> Exercise directions:
Please restate the data that follows word for word, with the pictures left out.

> Data provided:
--------------------------------

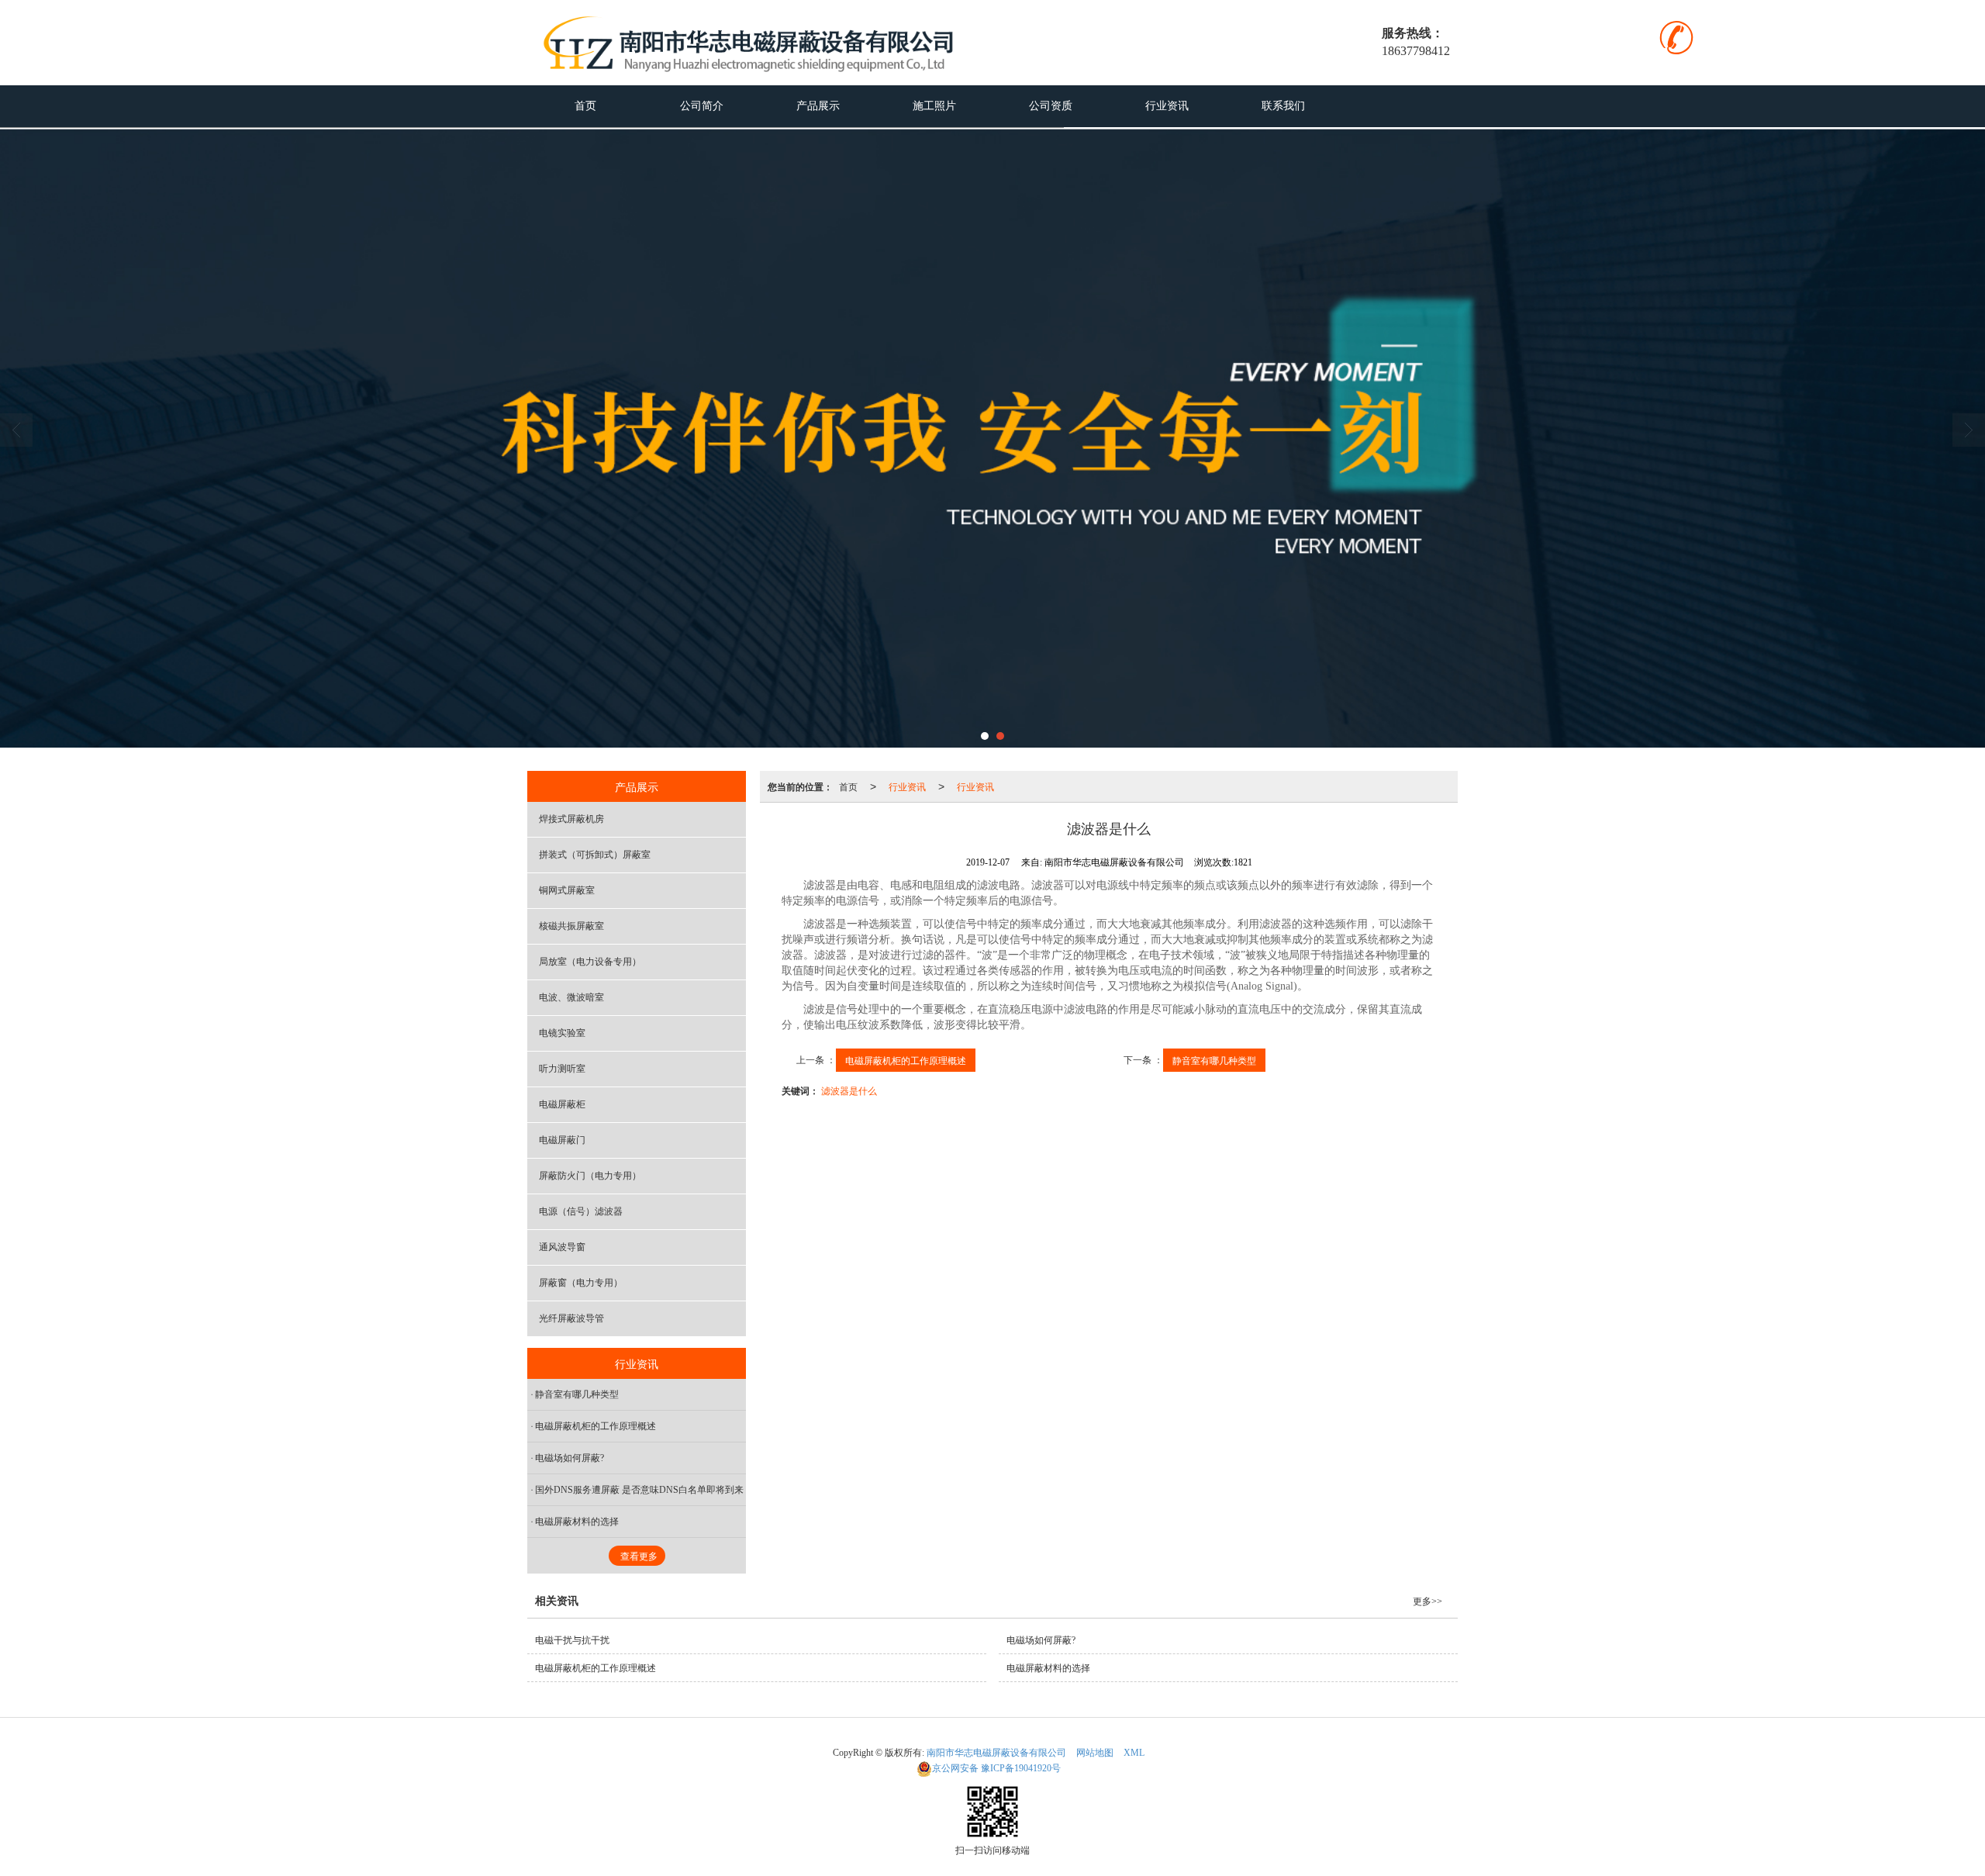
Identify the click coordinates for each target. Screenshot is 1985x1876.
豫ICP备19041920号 (996, 1768)
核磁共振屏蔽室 (571, 926)
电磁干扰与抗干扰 (572, 1640)
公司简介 (701, 106)
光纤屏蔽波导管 (571, 1318)
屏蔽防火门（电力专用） (590, 1175)
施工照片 (934, 106)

--------------------------------

> Reply to the task:
Identify the click coordinates for each target. Screenshot is 1985x1876.
豫ICP备19041920号 (996, 1768)
核磁共振屏蔽室 (571, 926)
电磁干扰与抗干扰 (572, 1640)
公司简介 (701, 106)
光纤屏蔽波导管 (571, 1318)
屏蔽防火门（电力专用） (590, 1175)
施工照片 (934, 106)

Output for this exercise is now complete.